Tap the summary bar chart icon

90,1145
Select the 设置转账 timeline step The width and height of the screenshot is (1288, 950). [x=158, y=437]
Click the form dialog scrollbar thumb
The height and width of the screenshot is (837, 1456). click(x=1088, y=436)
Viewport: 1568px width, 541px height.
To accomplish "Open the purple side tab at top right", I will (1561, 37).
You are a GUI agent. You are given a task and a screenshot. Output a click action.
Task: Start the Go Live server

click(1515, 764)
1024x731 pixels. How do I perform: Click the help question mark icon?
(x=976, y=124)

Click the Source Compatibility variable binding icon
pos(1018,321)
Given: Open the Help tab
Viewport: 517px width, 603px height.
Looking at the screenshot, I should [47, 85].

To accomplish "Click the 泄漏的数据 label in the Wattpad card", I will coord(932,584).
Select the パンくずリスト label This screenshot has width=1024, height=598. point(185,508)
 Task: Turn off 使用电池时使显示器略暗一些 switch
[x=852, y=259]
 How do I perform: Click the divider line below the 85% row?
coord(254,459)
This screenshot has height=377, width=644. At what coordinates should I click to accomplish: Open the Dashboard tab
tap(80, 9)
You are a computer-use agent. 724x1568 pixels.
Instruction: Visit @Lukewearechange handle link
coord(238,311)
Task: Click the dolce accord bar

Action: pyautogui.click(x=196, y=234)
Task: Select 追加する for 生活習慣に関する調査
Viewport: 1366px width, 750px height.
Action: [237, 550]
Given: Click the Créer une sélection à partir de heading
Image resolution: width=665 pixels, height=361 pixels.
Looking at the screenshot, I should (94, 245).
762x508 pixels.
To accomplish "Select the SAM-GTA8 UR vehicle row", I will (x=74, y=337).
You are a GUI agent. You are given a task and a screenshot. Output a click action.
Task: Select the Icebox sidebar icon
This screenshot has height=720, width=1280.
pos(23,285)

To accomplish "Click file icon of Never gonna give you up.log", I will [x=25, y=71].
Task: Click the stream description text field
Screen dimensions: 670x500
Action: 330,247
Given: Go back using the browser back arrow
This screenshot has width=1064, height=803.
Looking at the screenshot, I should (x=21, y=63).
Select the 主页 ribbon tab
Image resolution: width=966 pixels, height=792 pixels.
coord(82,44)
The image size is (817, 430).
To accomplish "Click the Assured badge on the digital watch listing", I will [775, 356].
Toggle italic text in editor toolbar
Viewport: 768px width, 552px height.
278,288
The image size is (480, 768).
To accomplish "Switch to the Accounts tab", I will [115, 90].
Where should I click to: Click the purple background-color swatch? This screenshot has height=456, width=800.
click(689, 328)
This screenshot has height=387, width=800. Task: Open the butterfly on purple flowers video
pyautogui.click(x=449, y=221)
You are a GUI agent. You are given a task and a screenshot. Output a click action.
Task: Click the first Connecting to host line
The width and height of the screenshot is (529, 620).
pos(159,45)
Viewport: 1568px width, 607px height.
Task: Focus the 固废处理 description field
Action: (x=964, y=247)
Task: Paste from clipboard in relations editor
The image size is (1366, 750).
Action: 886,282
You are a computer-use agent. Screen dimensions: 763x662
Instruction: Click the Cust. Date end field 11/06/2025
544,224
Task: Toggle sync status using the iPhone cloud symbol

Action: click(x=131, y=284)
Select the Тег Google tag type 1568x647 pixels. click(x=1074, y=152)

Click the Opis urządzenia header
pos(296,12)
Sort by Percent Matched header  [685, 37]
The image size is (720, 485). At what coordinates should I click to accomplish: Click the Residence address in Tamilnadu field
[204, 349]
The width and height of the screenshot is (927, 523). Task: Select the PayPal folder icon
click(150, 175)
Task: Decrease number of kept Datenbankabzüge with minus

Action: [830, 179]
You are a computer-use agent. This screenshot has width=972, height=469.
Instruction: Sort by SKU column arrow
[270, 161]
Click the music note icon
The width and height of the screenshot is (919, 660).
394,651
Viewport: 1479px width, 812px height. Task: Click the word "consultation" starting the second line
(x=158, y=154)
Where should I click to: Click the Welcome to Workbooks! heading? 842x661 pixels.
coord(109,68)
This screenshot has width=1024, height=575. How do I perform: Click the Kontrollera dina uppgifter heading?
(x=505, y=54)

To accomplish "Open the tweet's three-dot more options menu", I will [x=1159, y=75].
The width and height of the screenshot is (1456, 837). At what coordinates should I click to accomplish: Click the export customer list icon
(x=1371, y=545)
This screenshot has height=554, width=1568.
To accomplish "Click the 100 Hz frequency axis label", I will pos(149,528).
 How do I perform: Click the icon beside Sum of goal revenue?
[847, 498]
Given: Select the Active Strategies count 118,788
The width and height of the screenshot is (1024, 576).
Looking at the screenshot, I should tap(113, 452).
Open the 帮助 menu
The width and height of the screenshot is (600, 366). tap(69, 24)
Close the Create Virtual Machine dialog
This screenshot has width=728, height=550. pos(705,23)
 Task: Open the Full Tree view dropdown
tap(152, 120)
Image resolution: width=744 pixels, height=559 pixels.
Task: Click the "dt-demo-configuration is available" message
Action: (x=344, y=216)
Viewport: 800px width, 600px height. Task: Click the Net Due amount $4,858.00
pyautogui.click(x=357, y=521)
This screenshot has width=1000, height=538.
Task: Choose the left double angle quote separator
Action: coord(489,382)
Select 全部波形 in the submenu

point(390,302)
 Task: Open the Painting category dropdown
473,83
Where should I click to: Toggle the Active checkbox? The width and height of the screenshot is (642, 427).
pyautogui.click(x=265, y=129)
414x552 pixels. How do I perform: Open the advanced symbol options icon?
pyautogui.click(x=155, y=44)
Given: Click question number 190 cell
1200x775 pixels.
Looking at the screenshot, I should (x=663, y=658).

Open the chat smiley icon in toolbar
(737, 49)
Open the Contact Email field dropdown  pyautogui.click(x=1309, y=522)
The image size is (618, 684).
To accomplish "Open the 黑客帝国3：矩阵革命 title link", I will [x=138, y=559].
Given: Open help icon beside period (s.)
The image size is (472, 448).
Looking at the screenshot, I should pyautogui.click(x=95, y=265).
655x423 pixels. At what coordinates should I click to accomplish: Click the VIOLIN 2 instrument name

......

YOUR OBJECTIVE >> Could you state how many lines of the data include the word "label"? Only the number is needed.

EXERCISE OUTPUT >> 3